El diferencial de contar con vigilancia permanente es decisivo. “La pregunta ya no es si una persona o empresa sufrirá un ciberataque, sino cuándo y cómo responderá. La diferencia está en combinar tecnología, educación y vigilancia permanente”, enfatiza el ejecutivo. “La pregunta ya no es si una persona o empresa sufrirá un ciberataque, sino cuándo y cómo responderá. La diferencia está en combinar tecnología, educación y vigilancia permanente”, enfatiza el ejecutivo.
Además, ESET dispone de un servicio de Ethical Hacking, que permite realizar pruebas controladas para detectar vulnerabilidades críticas —desde puertos abiertos hasta fallos en aplicaciones web— y definir un plan de acción para proteger los activos corporativos.
Las empresas uruguayas, según López, suelen plantear tres preocupaciones principales: cómo responder rápido a un incidente, cómo evitar la pérdida de datos sensibles y cómo cumplir con normativas cada vez más estrictas, como el Decreto 66/025 que obliga a implementar el Marco de Ciberseguridad de AGESIC. A esto se suma la inquietud por el impacto reputacional. “Un ataque no solo afecta las operaciones, también la confianza del cliente”, sostiene.
Las consecuencias pueden ser severas: pérdidas económicas, filtración de información confidencial o incluso la paralización de una organización durante días. López recuerda un caso internacional en el que un ataque del grupo FIN7 fue neutralizado gracias a MDR en menos de 30 segundos. “Sin esa respuesta, la empresa habría perdido datos y mucho dinero”, señala.
La elección de un proveedor local también juega un papel relevante. “El conocimiento del contexto uruguayo es un diferencial. Una empresa local entiende los hábitos digitales de los usuarios, las regulaciones vigentes y hasta la idiosincrasia que explotan los delincuentes en sus fraudes”, destaca López. A ello se suma la cercanía en el soporte y la rapidez de reacción frente a incidentes.

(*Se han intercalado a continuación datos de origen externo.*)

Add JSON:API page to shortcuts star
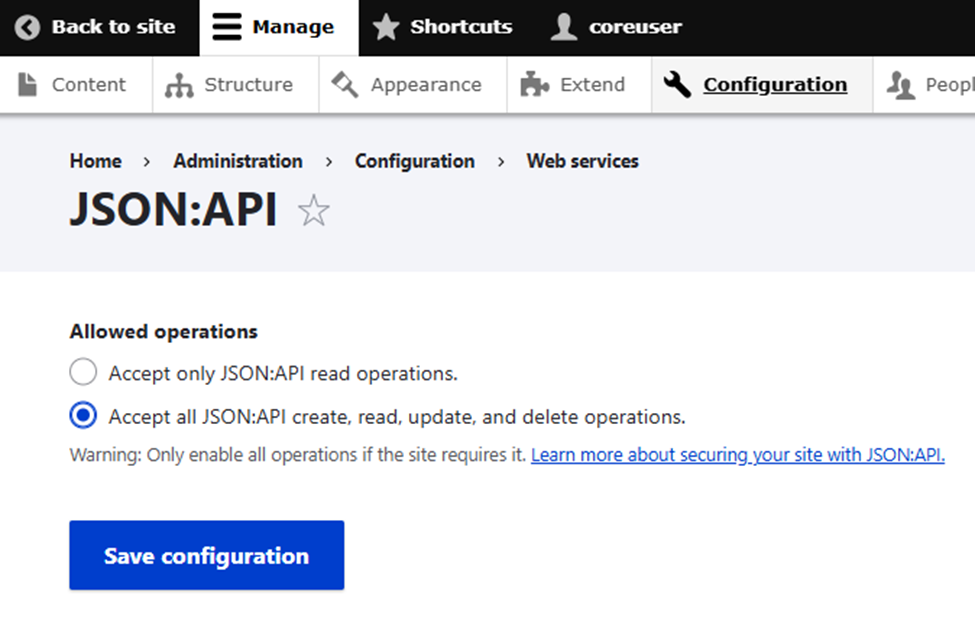click(x=314, y=211)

Pero el problema no se limita a las grandes organizaciones. “La hiperconectividad volvió vulnerables a los hogares: desde el celular hasta los dispositivos IoT. Las estafas dirigidas a usuarios comunes son el pan de cada día, y muchas veces una familia puede ser víctima de la misma técnica que antes solo se usaba contra empresas”, asegura el director de Videosoft. Por eso también existe un mercado creciente de soluciones accesibles para particulares, acompañadas de campañas de educación y concientización.
En definitiva, el futuro digital plantea desafíos cada vez más complejos. La estrategia de ESET y Videosoft en Uruguay apunta a acompañar a empresas y usuarios con herramientas que integran tecnología de punta, educación y vigilancia permanente. O, como resume López, “la diferencia entre un susto y un desastre está en detectar y responder a tiempo”.